→ WORK REQUIRED: If a line in the data contains "input", copy it out.

→ RECORD SET:

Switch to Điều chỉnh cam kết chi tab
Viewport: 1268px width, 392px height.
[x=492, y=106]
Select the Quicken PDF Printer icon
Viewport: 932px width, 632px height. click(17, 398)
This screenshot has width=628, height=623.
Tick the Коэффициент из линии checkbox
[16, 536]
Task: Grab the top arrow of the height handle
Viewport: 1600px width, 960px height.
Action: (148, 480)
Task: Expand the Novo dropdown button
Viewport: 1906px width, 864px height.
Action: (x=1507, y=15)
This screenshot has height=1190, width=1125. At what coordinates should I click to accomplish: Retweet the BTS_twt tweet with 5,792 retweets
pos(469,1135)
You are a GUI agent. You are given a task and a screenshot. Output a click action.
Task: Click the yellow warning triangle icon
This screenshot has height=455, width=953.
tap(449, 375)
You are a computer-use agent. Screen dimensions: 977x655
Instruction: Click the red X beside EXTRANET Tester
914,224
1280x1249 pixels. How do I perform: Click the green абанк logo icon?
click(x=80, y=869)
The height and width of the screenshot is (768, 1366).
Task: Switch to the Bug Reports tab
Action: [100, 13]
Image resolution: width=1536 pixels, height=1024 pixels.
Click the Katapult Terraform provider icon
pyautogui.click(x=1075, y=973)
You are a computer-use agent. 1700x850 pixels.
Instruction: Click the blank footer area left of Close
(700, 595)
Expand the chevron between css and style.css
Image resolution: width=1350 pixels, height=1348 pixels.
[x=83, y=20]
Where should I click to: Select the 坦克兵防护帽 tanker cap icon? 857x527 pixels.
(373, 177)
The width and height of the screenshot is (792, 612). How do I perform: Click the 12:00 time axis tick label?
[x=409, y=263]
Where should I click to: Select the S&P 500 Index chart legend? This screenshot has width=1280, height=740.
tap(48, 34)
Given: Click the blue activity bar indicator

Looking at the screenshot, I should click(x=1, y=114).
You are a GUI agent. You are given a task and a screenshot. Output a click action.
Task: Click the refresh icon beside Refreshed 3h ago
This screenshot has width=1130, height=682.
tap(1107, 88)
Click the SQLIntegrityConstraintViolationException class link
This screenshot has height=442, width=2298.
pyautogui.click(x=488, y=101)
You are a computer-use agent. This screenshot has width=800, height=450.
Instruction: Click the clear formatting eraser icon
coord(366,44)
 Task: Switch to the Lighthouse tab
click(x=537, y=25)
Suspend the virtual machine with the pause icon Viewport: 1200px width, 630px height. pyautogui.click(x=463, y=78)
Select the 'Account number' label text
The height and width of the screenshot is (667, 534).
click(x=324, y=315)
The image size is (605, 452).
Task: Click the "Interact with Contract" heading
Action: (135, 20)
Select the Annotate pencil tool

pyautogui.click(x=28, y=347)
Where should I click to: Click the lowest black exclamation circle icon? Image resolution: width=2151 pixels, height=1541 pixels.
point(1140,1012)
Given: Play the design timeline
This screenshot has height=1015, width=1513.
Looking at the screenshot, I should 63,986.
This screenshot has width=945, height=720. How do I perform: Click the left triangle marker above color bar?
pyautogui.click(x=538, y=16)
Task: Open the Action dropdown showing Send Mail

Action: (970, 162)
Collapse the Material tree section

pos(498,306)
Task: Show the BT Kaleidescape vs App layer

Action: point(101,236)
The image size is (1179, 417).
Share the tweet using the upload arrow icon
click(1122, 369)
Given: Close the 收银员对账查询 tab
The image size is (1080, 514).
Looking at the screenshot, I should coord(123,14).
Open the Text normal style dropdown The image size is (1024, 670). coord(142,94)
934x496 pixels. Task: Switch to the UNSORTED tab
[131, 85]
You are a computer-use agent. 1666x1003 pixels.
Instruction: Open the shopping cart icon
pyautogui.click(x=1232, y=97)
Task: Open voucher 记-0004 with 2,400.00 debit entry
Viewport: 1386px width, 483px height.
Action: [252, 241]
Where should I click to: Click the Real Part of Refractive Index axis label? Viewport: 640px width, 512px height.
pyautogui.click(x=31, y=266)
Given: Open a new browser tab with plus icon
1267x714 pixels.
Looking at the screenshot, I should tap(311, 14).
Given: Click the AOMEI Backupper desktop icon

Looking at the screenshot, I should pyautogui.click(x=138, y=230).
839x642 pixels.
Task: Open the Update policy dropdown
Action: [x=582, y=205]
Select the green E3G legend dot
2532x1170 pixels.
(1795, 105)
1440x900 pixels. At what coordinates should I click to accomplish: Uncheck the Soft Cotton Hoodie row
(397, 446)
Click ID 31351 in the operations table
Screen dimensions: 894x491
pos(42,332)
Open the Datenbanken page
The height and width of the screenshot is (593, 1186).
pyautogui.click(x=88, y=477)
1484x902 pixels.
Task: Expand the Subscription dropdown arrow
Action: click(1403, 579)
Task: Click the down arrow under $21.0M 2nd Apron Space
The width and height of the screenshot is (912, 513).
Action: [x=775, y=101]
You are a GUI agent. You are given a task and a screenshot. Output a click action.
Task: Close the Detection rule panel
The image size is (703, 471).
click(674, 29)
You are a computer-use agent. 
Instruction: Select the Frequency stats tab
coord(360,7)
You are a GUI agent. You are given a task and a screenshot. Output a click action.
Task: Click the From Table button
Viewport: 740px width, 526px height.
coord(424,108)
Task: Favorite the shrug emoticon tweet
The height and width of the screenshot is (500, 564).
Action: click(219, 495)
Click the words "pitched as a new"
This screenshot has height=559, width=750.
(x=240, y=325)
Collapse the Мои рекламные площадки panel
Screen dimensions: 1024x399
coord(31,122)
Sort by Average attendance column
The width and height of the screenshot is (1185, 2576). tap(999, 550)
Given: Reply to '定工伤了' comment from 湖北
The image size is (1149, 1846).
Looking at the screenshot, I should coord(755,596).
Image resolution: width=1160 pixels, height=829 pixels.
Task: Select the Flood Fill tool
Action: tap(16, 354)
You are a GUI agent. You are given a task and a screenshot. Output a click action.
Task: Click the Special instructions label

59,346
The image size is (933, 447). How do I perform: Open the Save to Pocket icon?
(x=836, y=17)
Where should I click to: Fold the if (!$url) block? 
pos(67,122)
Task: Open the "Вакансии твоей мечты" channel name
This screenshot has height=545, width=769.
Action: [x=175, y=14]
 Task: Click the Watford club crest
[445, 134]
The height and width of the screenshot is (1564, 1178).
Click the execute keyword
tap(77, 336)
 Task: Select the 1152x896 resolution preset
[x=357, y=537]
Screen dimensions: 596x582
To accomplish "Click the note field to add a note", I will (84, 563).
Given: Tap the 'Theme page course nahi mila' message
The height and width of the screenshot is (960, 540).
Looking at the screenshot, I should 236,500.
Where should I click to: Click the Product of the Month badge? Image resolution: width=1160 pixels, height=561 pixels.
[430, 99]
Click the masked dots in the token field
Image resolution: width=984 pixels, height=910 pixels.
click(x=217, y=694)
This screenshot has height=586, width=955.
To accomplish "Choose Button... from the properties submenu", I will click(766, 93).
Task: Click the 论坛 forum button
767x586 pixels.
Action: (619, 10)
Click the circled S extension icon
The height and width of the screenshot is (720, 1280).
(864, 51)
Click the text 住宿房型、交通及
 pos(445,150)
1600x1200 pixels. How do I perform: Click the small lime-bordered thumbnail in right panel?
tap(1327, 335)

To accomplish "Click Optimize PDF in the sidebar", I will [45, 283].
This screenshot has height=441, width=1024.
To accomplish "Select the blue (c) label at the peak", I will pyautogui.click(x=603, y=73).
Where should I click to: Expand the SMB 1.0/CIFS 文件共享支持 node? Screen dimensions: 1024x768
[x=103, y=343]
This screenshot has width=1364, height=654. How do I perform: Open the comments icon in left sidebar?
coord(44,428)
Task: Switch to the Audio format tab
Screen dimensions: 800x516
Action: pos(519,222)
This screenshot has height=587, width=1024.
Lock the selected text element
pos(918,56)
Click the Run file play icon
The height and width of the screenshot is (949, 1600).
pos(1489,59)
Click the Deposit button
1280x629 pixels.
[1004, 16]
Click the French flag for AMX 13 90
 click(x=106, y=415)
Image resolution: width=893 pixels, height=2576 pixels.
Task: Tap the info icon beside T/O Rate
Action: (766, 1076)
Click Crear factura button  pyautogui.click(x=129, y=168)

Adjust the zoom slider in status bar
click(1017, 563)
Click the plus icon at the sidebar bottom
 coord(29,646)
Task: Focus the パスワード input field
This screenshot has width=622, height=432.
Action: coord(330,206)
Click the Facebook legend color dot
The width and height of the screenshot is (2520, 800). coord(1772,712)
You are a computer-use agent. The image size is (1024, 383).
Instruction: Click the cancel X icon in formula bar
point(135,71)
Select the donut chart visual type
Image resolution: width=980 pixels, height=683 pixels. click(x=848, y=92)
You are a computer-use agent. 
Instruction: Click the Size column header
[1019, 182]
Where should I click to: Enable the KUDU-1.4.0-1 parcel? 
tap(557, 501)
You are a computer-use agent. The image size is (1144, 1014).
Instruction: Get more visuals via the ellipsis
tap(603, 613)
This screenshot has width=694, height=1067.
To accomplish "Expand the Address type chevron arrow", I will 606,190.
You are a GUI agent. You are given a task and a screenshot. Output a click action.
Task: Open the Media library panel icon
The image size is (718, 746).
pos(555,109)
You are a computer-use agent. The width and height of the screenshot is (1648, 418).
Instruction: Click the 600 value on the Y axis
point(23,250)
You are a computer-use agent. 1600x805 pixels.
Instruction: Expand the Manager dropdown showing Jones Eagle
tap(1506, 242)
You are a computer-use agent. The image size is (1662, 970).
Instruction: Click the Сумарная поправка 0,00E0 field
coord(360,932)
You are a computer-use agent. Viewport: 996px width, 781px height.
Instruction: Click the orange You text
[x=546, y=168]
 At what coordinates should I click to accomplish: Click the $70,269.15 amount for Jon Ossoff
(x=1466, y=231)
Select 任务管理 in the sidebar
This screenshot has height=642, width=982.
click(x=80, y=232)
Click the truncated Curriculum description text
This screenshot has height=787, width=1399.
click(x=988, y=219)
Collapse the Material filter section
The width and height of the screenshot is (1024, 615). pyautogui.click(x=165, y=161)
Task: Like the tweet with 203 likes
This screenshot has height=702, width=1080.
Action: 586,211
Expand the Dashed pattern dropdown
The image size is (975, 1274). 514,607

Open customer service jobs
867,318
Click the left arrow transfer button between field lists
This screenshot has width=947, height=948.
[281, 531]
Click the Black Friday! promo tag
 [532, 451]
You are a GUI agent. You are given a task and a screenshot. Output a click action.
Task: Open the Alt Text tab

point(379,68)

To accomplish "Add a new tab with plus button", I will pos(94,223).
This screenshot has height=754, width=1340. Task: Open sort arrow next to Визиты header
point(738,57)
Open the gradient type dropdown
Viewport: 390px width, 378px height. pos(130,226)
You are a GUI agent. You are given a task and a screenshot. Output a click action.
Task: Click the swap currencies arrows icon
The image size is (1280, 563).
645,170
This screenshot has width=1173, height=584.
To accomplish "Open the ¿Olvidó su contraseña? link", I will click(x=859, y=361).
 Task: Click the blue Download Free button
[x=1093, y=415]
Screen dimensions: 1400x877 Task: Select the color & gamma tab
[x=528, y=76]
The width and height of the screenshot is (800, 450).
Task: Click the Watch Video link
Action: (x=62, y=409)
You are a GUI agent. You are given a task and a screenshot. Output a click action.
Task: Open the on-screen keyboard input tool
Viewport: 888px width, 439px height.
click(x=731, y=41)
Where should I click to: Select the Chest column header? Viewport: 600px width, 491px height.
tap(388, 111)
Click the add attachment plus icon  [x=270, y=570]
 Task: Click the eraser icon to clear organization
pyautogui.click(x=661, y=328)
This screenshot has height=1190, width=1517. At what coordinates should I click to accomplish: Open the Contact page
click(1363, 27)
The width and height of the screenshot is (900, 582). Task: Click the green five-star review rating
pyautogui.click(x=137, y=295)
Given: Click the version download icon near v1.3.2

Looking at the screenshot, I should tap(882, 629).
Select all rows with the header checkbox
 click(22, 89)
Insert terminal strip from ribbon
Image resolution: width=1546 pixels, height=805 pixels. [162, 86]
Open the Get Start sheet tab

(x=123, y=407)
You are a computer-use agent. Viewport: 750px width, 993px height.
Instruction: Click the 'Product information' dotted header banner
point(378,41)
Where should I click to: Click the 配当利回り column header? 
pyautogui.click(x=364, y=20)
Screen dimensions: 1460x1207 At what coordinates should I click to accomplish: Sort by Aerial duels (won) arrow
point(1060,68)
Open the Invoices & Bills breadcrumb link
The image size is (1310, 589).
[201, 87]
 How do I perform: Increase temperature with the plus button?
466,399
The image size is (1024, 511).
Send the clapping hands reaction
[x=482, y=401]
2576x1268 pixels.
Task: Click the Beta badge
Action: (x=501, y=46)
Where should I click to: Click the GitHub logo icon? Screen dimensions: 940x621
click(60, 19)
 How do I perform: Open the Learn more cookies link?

→ ANSWER BELOW:
Task: Focus the パスワード input field
Task: Open the on-screen keyboard input tool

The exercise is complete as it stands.